• **Document passage**:
In addition to the disruptions we experienced in our schools last year, I’m deeply concerned by the number of rural schools being closed, the laying off of educational support staff, the lack of services for children with special needs and the limited availability of special programs. 
 
Instead of cuts in our classrooms, I believe Ontario needs a frank conversation about whether we can afford to fund separate school boards, especially when the cost of doing it exceeds $1 billion per year.
 
I believe it is time to end segregation in our schools by merging the best of Catholic and public school boards into a single public school system with French and English boards. 
 
We owe it to parents, teachers and especially our children to create a fair, financially responsible school system that prioritizes resources in our kids’ classrooms.
 
We also owe our kids a good start in life by making a firm commitment to end childhood poverty. Yet, far too many kids go to school hungry every day. We must change this by changing our priorities so your kids and grandkids come first. 
 
The Green Party has a plan to reduce poverty and pollution while balancing our budget in a fair and socially just way. By ending the 10% subsidy for electricity consumption that mostly benefits the wealthy, we can afford to fund reforms to social assistance that remove barriers to work and provide financial support for those who need it most.

• **Task list**:
a) Copy the passage above on Ontario schools word for word, from "Instead of cuts" up to and including "billion per year.".
b) Write what comes next in the statement on Ontario schools and poverty, picking up after its final sentence.

• **Data shown**:
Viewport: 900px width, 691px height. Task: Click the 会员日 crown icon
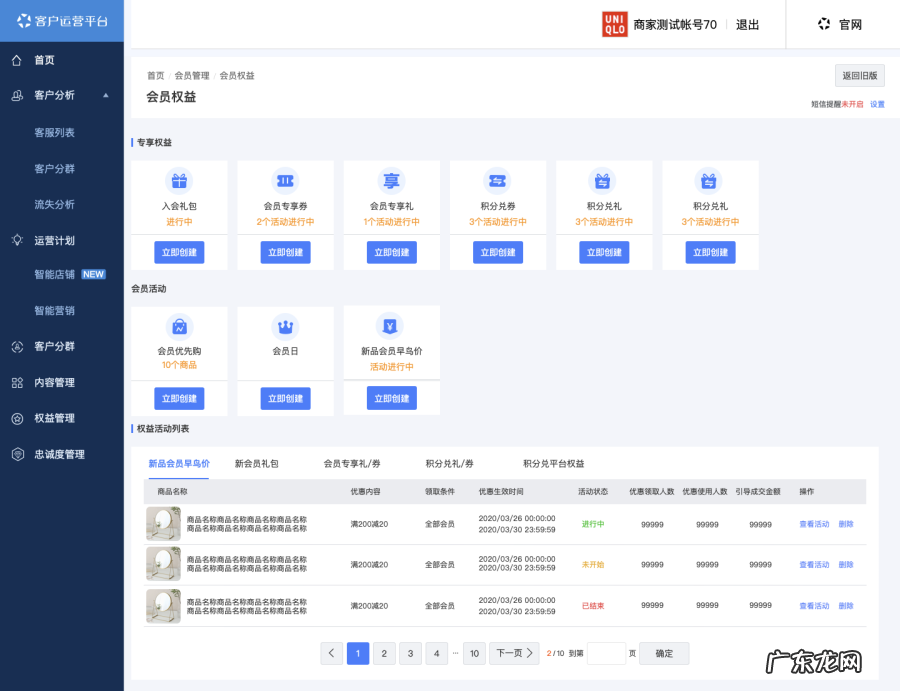[285, 326]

• **Task responses**:
a)
Instead of cuts in our classrooms, I believe Ontario needs a frank conversation about whether we can afford to fund separate school boards, especially when the cost of doing it exceeds $1 billion per year.

b)
 
In addition to securing our children’s future, I believe we also need to take care of our parents and grandparents. Ontario needs more action and less talk when it comes to funding home care, community care and long term care for our seniors. We need to invest in our seniors by ensuring they have a full continuum of care when and where they need.
 
Food and Water
 
It is essential for us to not only protect the people we love, but also the places we love.
 
Ontario is blessed with beautiful landscapes, fresh water, natural resources and good farmland. But we can’t take this for granted.
 
As the Aboriginal proverb goes: 
“We don’t inherit the earth from our ancestors, we borrow it from our children.”
 
I believe we have a sacred responsibility–it is something my parents instilled in me growing up on a farm–to take care of our land and water. To make sure it is productive for the next generation.
 
As the only political leader in Ontario to sign the food and water first pledge, I understand how essential protecting farmland and water is. We all need to eat and drink.
 
But after reading the review of the Aggregate Resources Act and the release of the new Provincial Policy Statement, I’m afraid the three status quo parties at Queen’s Park don’t get it. They’ve declared war on protecting farmland and water.
 
It as if they did not hear or simply ignored the farmers, citizen and community groups calling for stronger protections for farmland and water. 
 
This is unacceptable at a time when Ontario is losing 365 acres of farmland a day; an annual area the equivalent of the size of Toronto.
 
It makes no sense for Ontario to destroy the natural asset base for the food and farming sector when it is the largest employer in the province.
 
I will continue to fight for permanent protection of prime farmland.
 
I am also calling for stronger source water protection. it is unacceptable and dangerous that another mega quarry could threaten our water, farmland and the health of our communities without being required to conduct an Environmental Assessment.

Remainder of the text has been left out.